伯父上の表情が、ほんの少し険しくなった。


「隣国の動きが活発になってきていると話は聞いたな?」


その言葉に、俺もレイも表情を変える。


「ええ。大まかには。父上、詳しく聞かせてください」


レイが静かに問いかけると、伯父上はゆっくりと頷いた。


「王宮での裁定が終わる前後から、王都に紛れ込んでいる隣国の間者たちの動きが不穏だ」

「……やはり、まだ終わっていなかったか」


レイが低く呟く。


「当然だ。アランとアルベルトを切り捨てたことで、隣国がこのまま黙っているはずがない。それに、王宮内でもこの件に関して思惑を持つ者たちがいる」

「王宮内……?」


俺が眉をひそめると、伯父上はゆっくりとワインを口にした後、続けた。


「この国の貴族の中には、隣国と繋がりを持ち、内側から影響を与えようとしている者がいる。今回の件で表に出てきたのはエヴァンス家だけだったが……裏で動いている勢力は、まだいる」

「……つまり、王都にいる間も気を抜くな、ということですね」


レイが淡々とまとめる。

伯父上は頷いた。


「そういうことだ。私は明日、王宮内でさらに詳しく調査を進める。お前たちも気をつけろ」

「……俺たち?」


俺は思わず聞き返す。

伯父上は俺をじっと見た。


「カイル、お前はどうする?」


その問いかけに、一瞬言葉を失う。


「……どうする、って……」

「お前の身体のこともある。ここで安静にしているのも、一つの選択だ。
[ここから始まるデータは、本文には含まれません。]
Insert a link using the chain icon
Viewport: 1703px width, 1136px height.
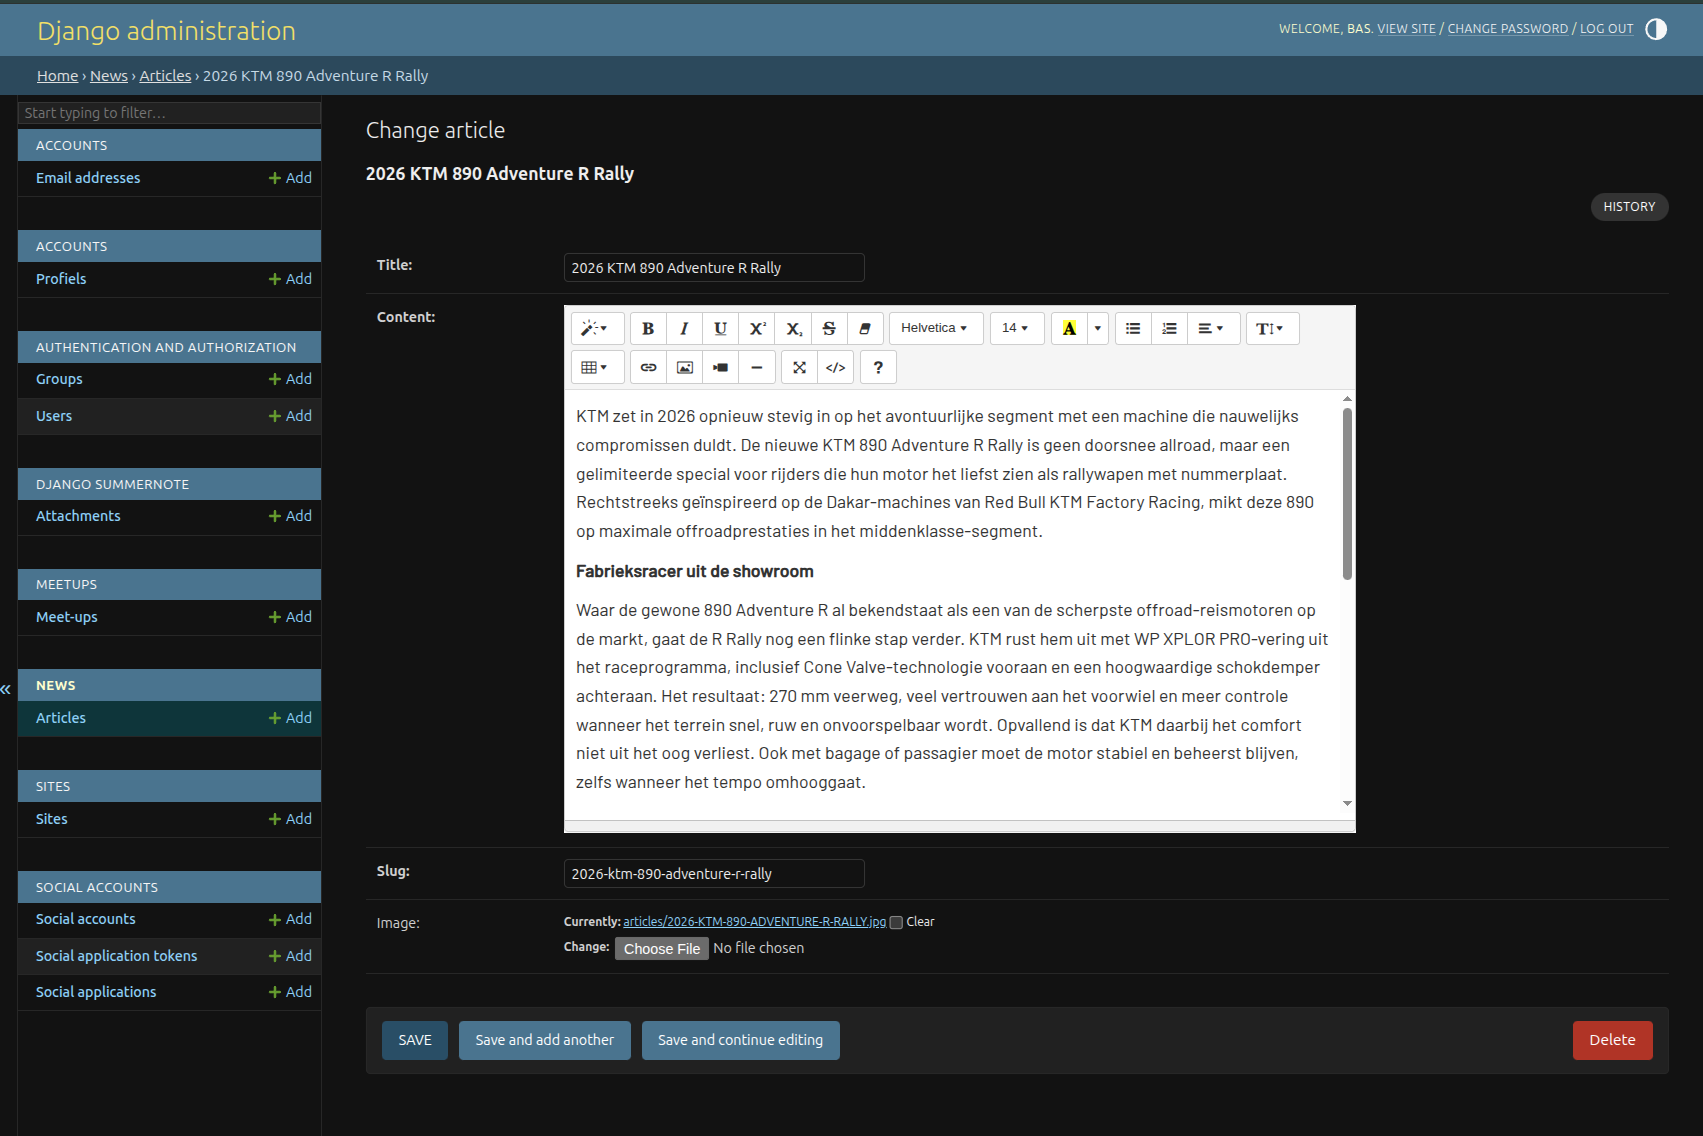click(x=648, y=368)
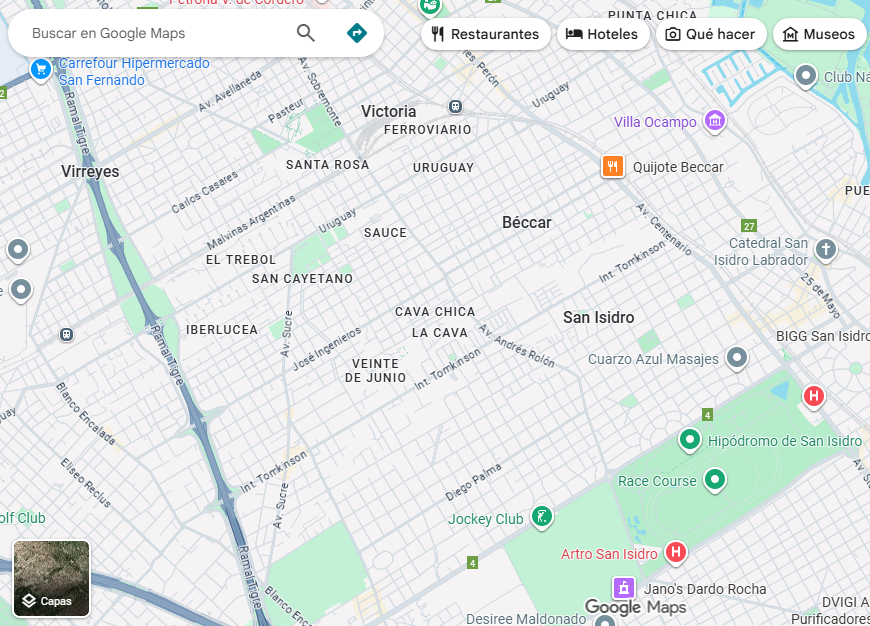Filter map by Restaurantes

(485, 34)
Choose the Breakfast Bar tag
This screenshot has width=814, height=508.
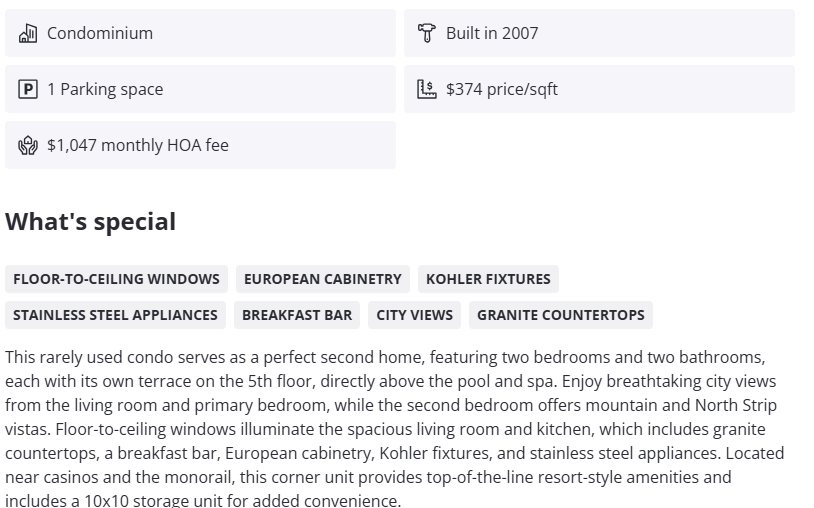coord(297,315)
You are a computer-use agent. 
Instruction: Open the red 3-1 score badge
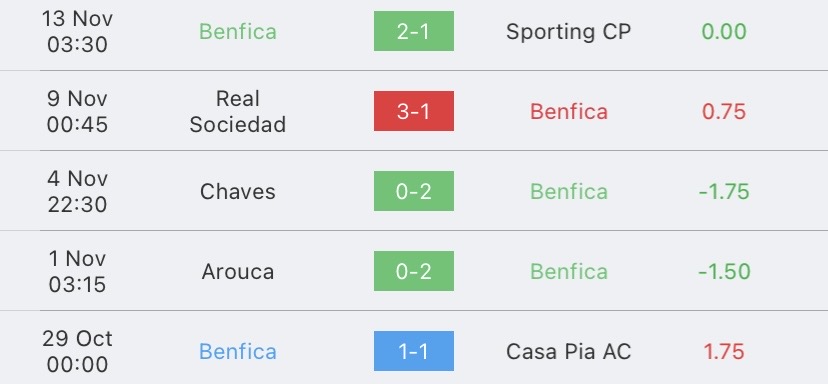pos(413,111)
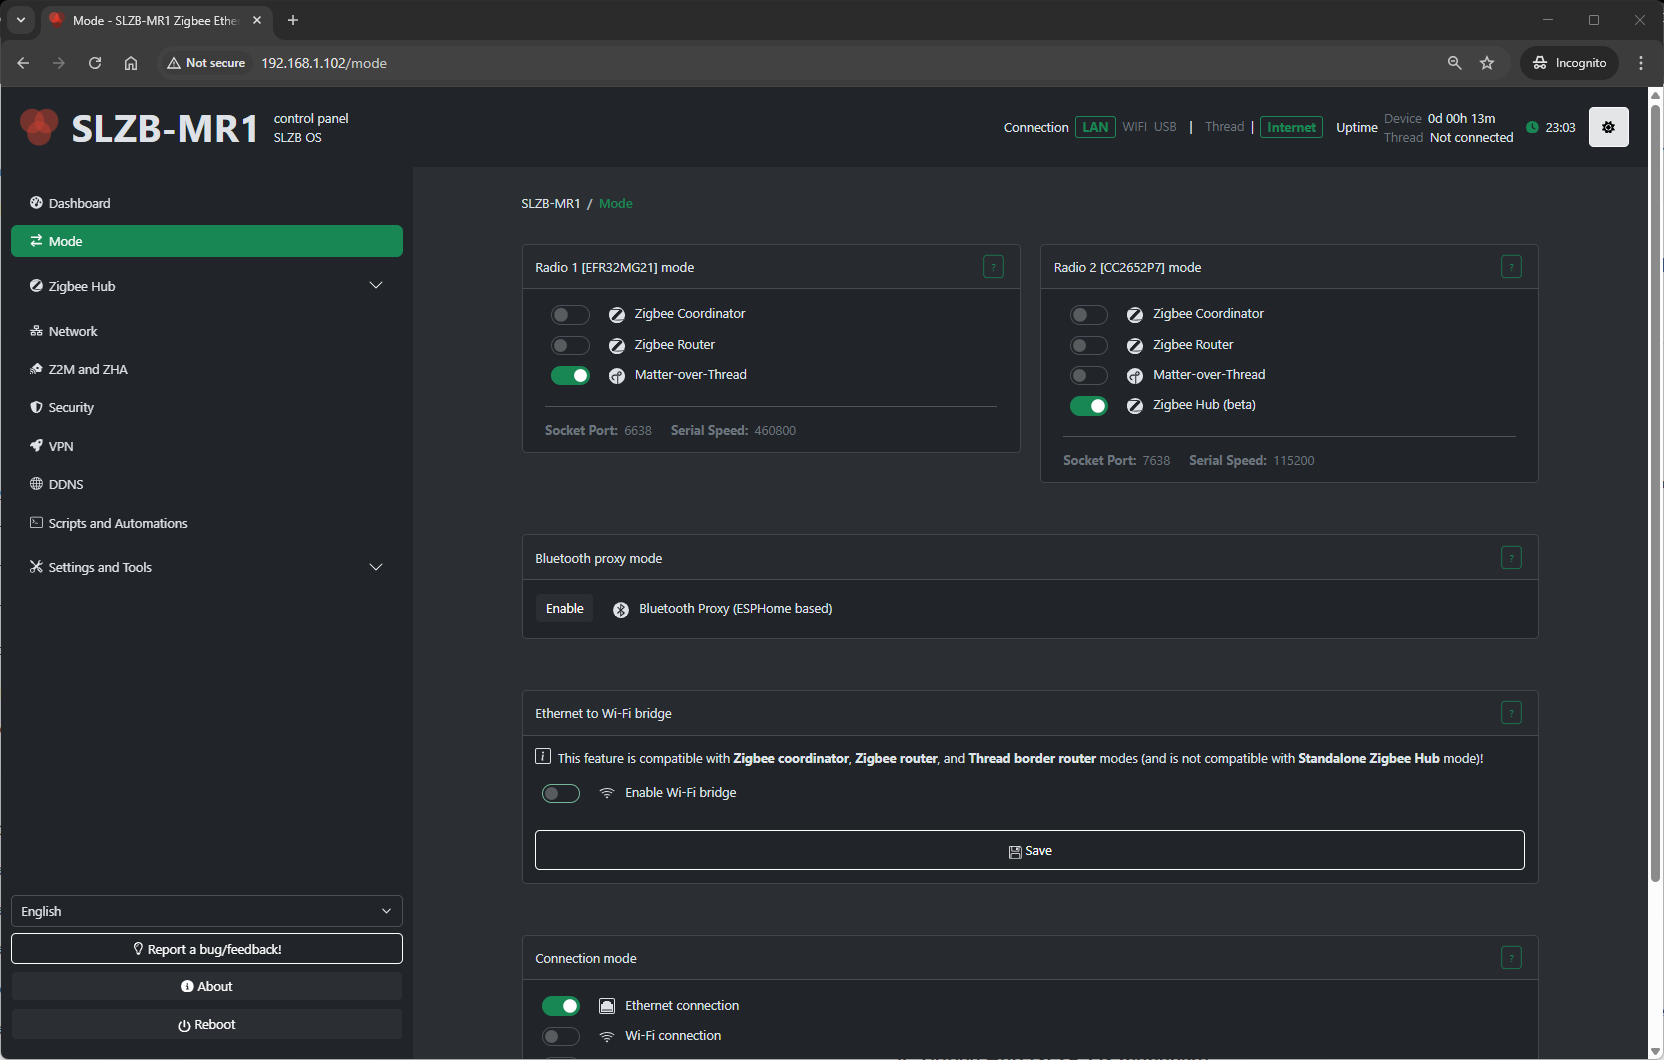Open the Dashboard menu item
1664x1060 pixels.
[80, 203]
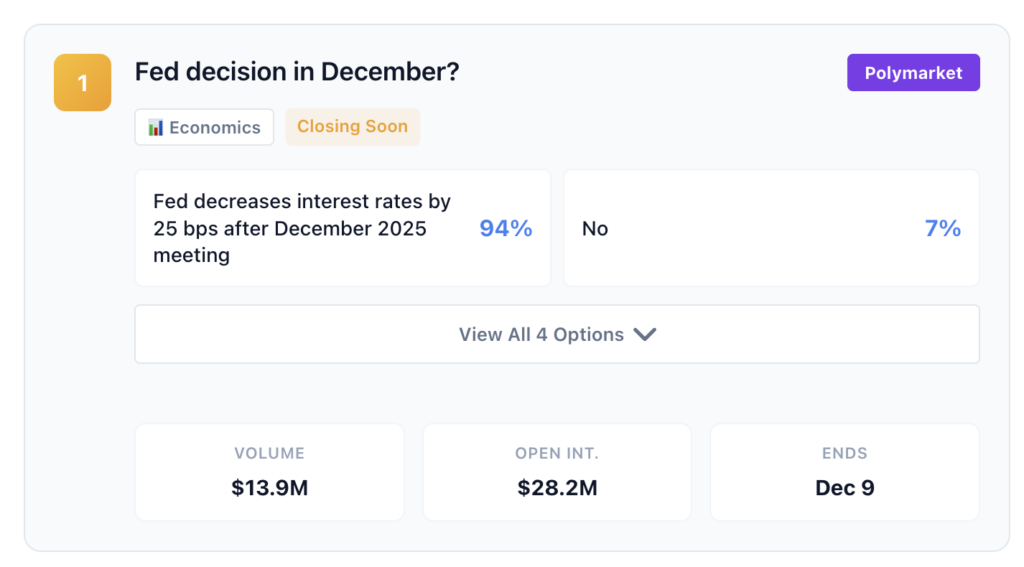
Task: Open the Fed decision in December title
Action: pyautogui.click(x=297, y=72)
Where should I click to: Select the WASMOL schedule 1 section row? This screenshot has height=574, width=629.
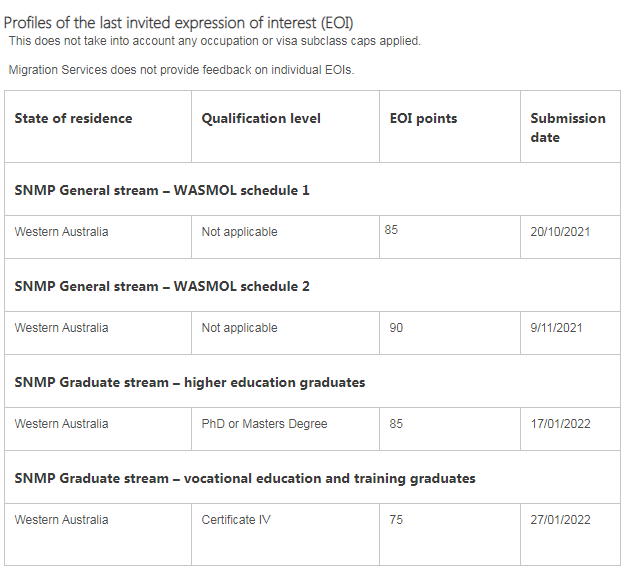pyautogui.click(x=162, y=190)
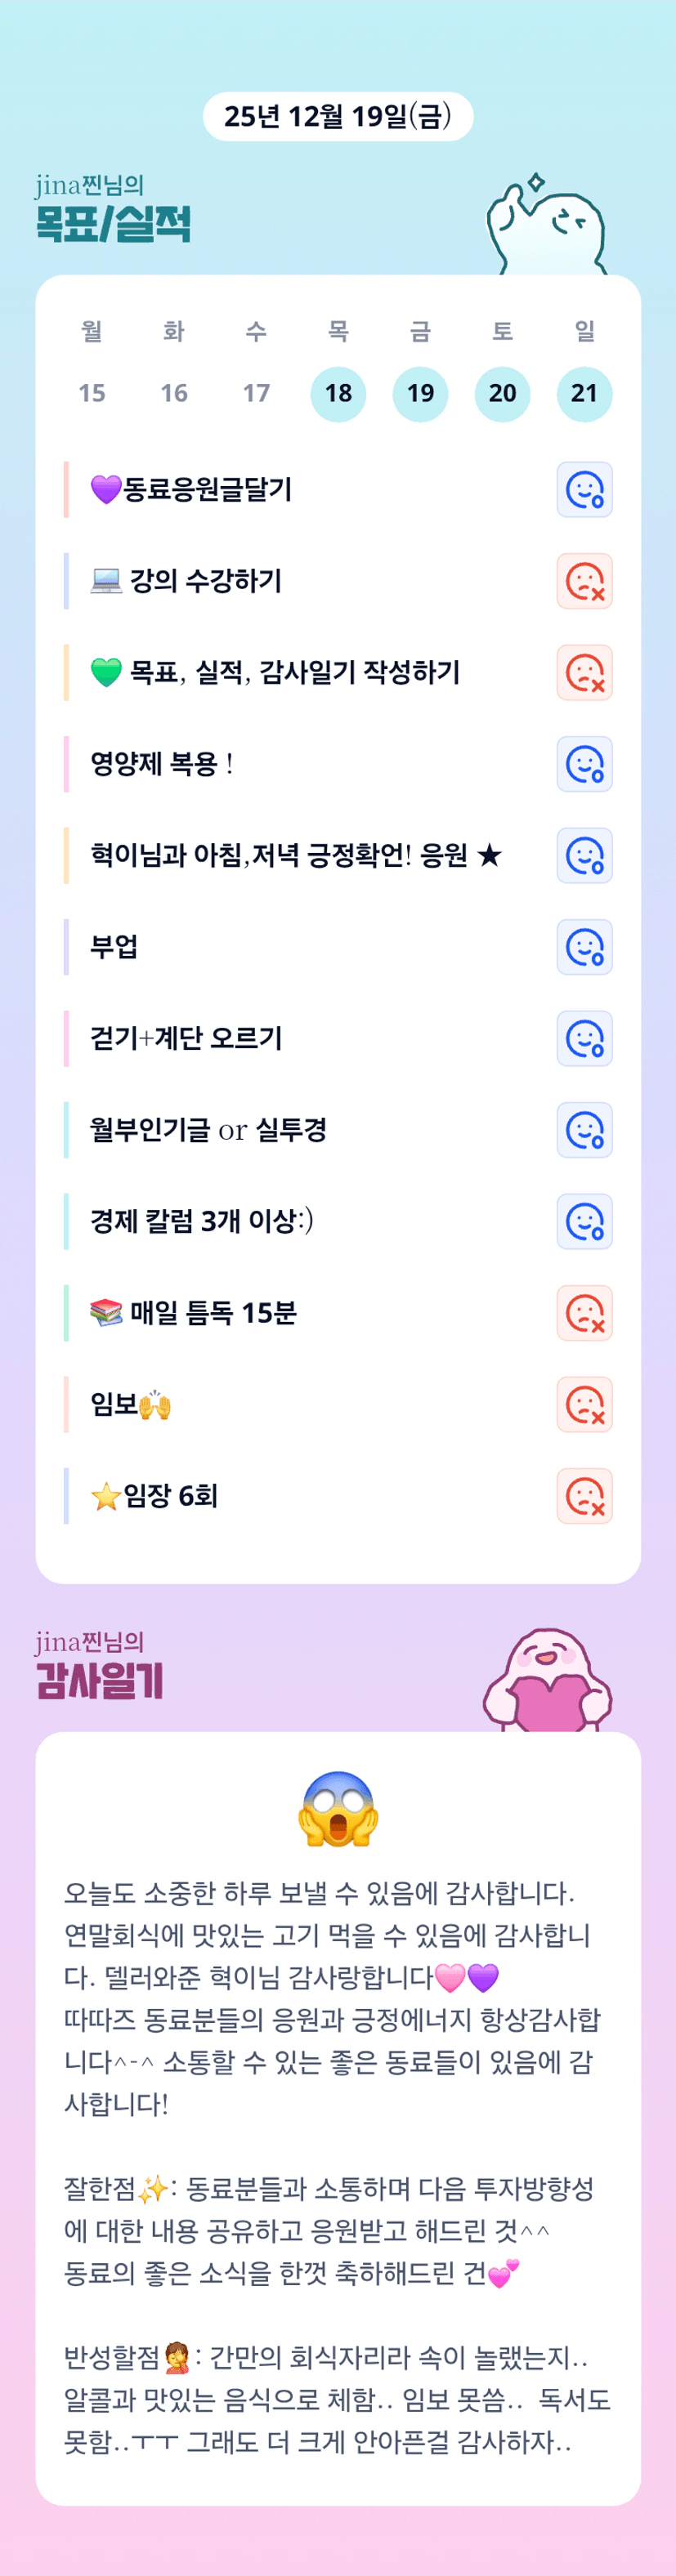Click status icon for 월부인기글 or 실투경

tap(584, 1130)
だが、お前がもし“王都で何が起きているのかを知りたい”と思うなら……方法はある」


伯父上の目は、どこまでも鋭く、そして穏やかだった。

まるで「どんな選択をしても、お前の意志を尊重する」と言っているように。


「……」


俺は自分の腹に手を当てる。

俺の中には、今、新しい命がある。

その命を守ることが最優先。


でも——それだけじゃない。


王都がどうなっていくのか、フランベルクがどうなるのか。

俺にとっても、無関係ではない。


「……」


しばらく考えた後、俺はゆっくりと顔を上げた。


「……知りたいです」


その答えに、伯父上は満足そうに微笑んだ。


「そうか。なら——」


レイが俺の肩に手を置いた。


「俺も同行する」

「えっ」

「当然だ。お前を一人で動かすわけにはいかない」


レイの表情は、どこまでも冷静だった。


「カイル、お前は確かに無茶をしすぎだが……お前自身の意志で動くのなら、俺は止めない」


そう言って、レイは俺を真っ直ぐ見つめた。


「……ただし、俺の側から離れるな。あと休み休み動こう」

「……うん」


俺は少しだけ笑って頷いた。

こうして、俺は再び王都の動きに関わることを決めた。

——何が待ち受けているのか、まだわからない。

けれど、俺はもう逃げるつもりはなかった。


「絶対に無理をしては駄目よ」


それまで静かにしていた母上がそう言った。

俺は少しだけ肩を竦めて、頷いた。